La experiencia pediátrica en el empleo de la ecografía como método de comprobación del TET es escasa. Kerrey et al.21 refieren que la ecografía es equiparable a la radiografía de tórax para determinar la posición del TET en la vía aérea. En dicho estudio es importante destacar que los ecografistas eran novatos. Existen estudios que demuestran que la ecografía puede emplearse con garantías en personal extrahospitalario con escasa formación22. Posteriormente, Galicinao et al.5, en un estudio pediátrico, han demostrado una sensibilidad y una especificidad del 100% de la ecografía en comparación con métodos clínicos y la radiografía de tórax.
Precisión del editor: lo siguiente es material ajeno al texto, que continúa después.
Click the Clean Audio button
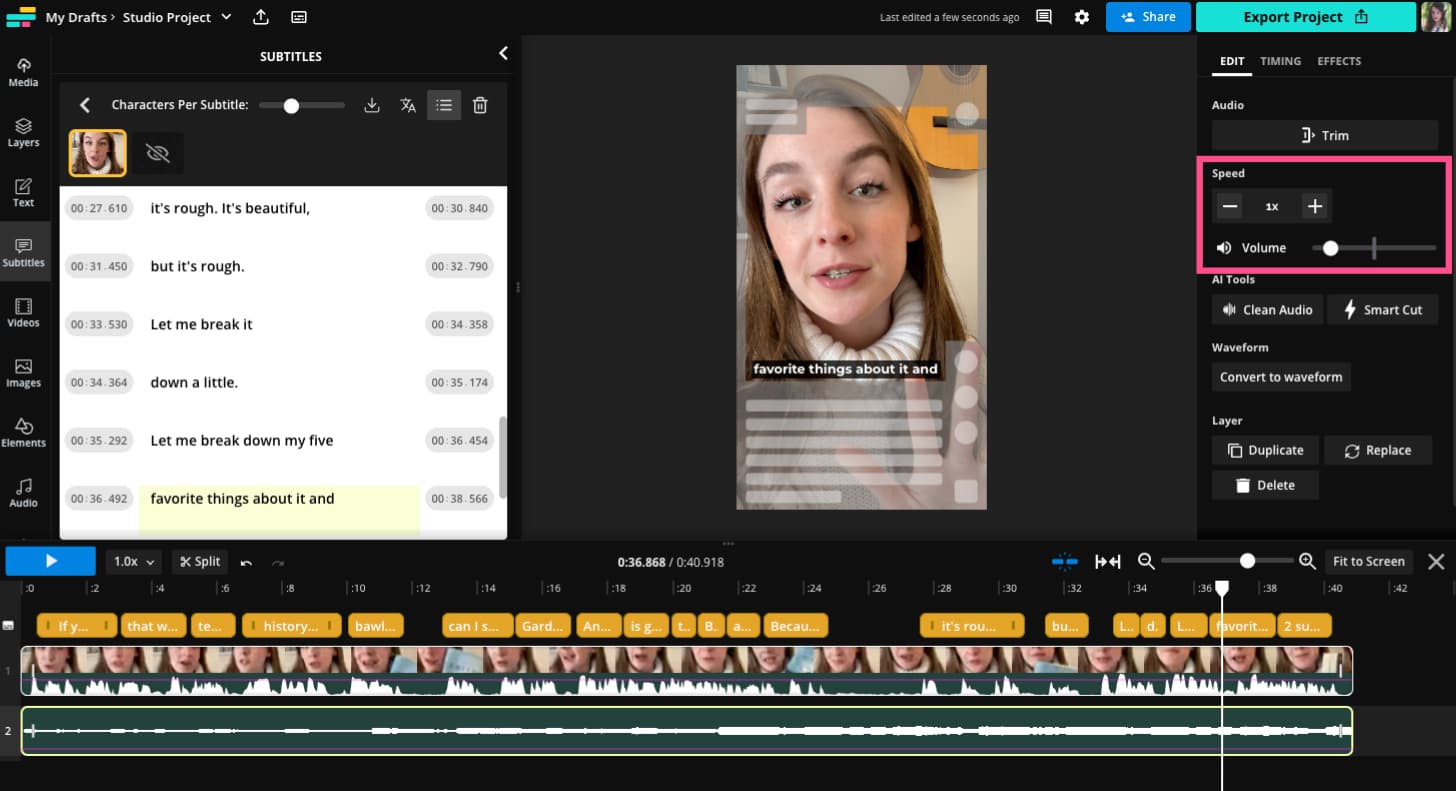 pyautogui.click(x=1267, y=310)
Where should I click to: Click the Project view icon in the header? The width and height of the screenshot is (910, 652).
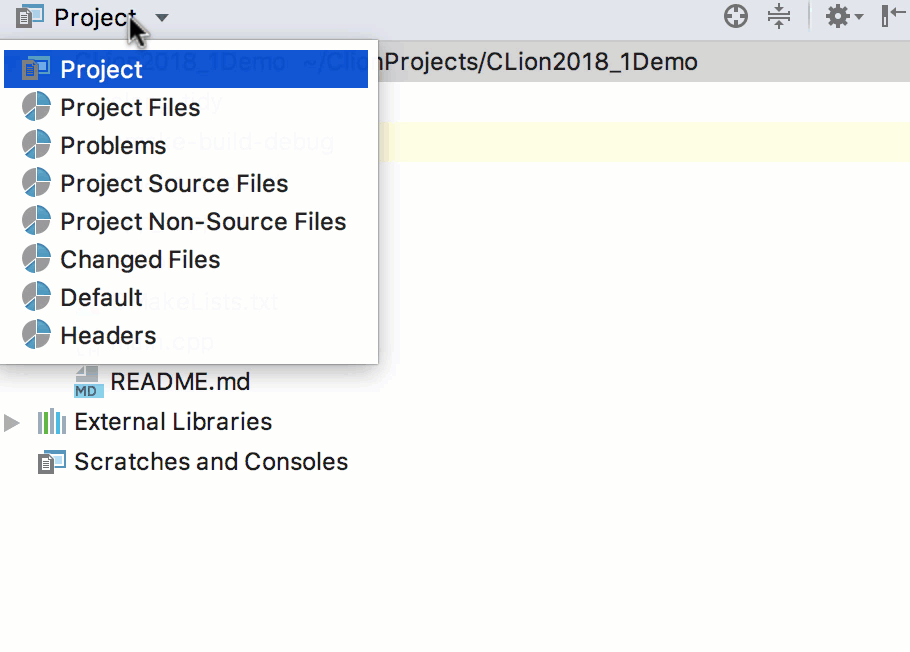[x=29, y=17]
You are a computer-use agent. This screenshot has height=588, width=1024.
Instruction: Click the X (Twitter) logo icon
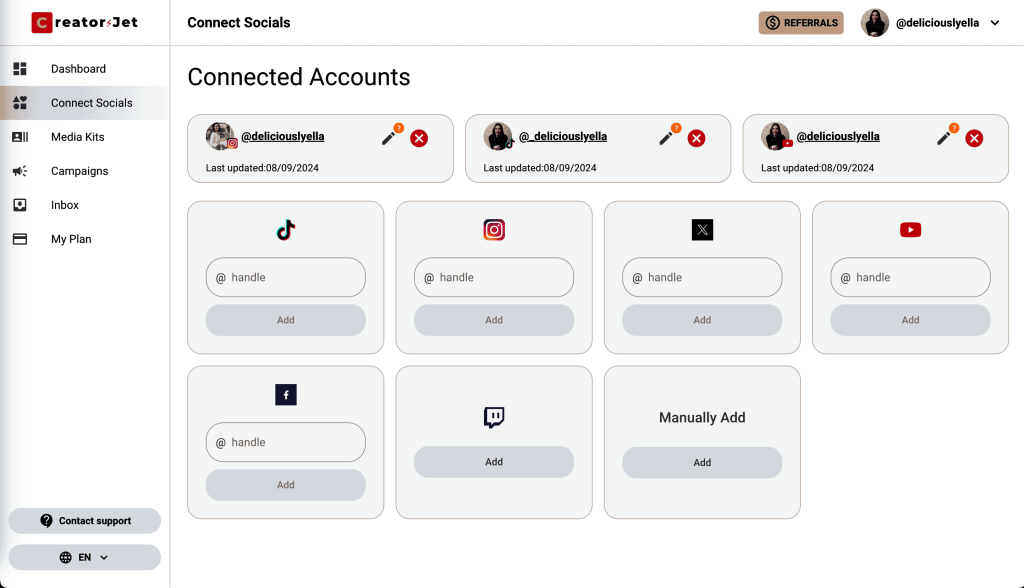point(702,230)
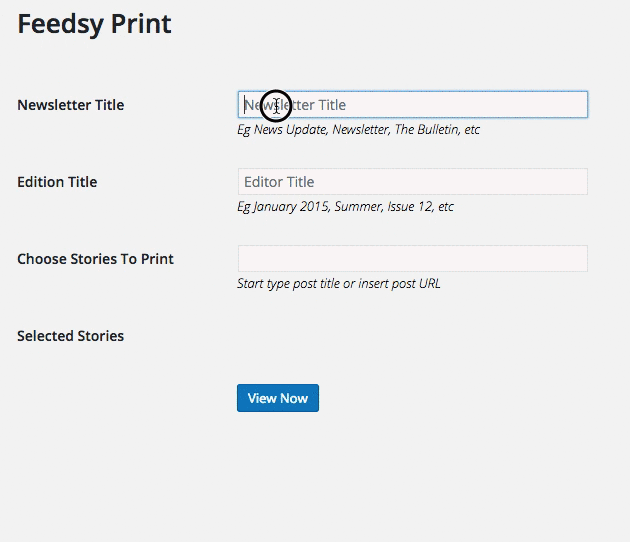
Task: Click 'Issue 12' in the edition hint
Action: 411,207
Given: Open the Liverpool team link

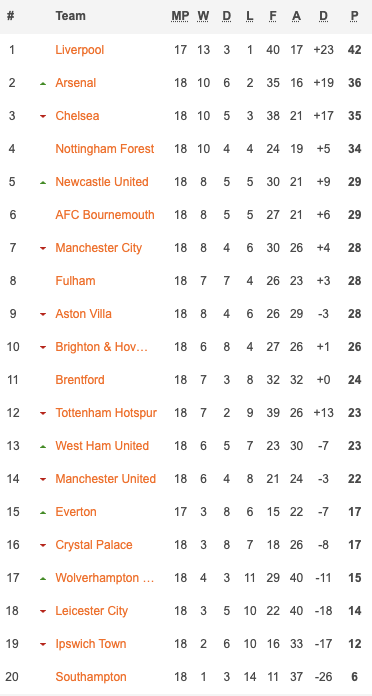Looking at the screenshot, I should (x=79, y=50).
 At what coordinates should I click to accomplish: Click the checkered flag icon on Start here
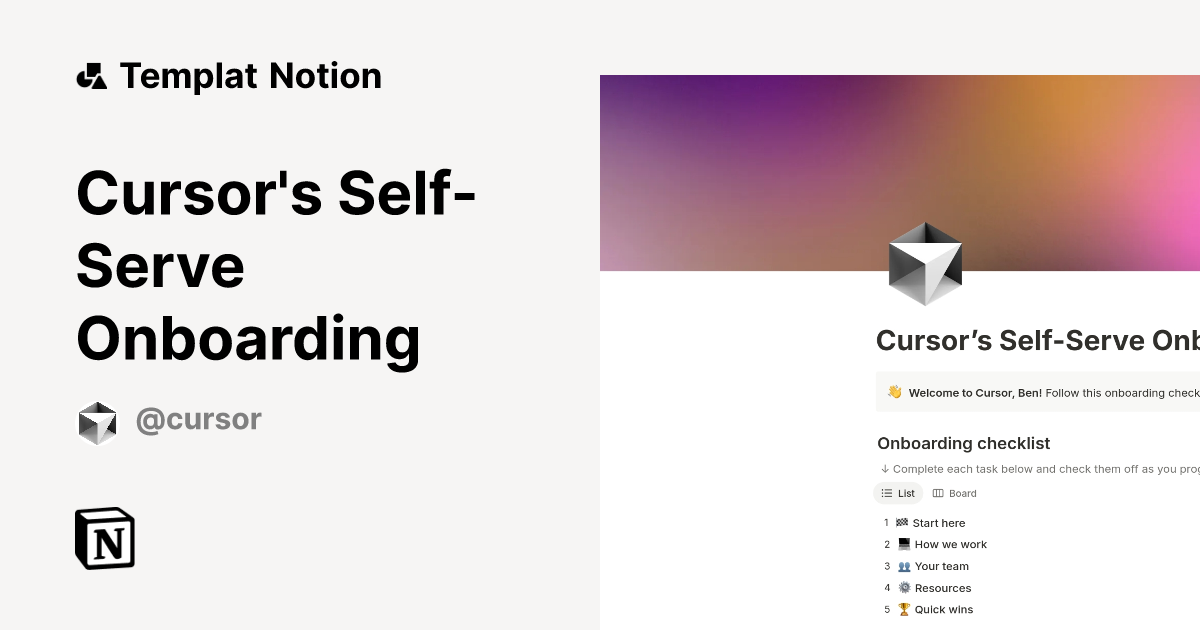903,522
En este estudio, también comparan la ecografía con la capnografía y concluyen que la ecografía es un método secundario complementario, que ofrece ventajas en determinadas situaciones. En nuestra opinión, la ecografía podría tener utilidad para verificar el TET y descartar la malposición de forma rápida tras la intubación, evitando la realización rutinaria de radiografías especialmente en niños mayores. En neonatos, nuestros resultados indican que si existen datos que indiquen una malposición alta (fugas excesivas del respirador, etc.), la ecografía puede no ser suficiente y es necesario realizar una radiografía.

Las principales fortalezas de nuestro estudio son su carácter prospectivo, la realización de todas las ecografías por el mismo operador y el ser el primer estudio que compara simultáneamente la ecografía con métodos estándar, como la radiografía y la capnografía en niños y neonatos. Nuestro estudio está limitado principalmente por el escaso número de pacientes incluidos y su heterogeneidad. Otra limitación es que el estudio se ha realizado en un ambiente controlado como es la UCI, donde el número de intubaciones esofágicas o malposiciones del TET es habitualmente bajo. Ello puede limitar la generalización de los resultados a otros ámbitos, como la asistencia prehospitalaria o las urgencias.

Futuros estudios deberían evaluar el papel de la ecografía en el manejo de la vía aérea en situación de parada cardiorrespiratoria o inestabilidad hemodinámica especialmente. Idealmente, dichos estudios deberían ser multicéntricos y realizarse en hospitales pediátricos de gran volumen.

Conclusiones

La ecografía permite comprobar la posición del TET de forma tan eficaz como la capnografía, aunque requiere mayor tiempo, especialmente en neonatos. Además, en neonatos puede haber falsos negativos y ser difícil diferenciar la malposición alta del TET. La ecografía es eficaz y rápida para comprobar la profundidad del TET y descartar intubación selectiva, por lo que podría contribuir a disminuir la utilización rutinaria de la radiografía.

Conflicto de intereses

Los autores declaran no tener ningún conflicto de intereses.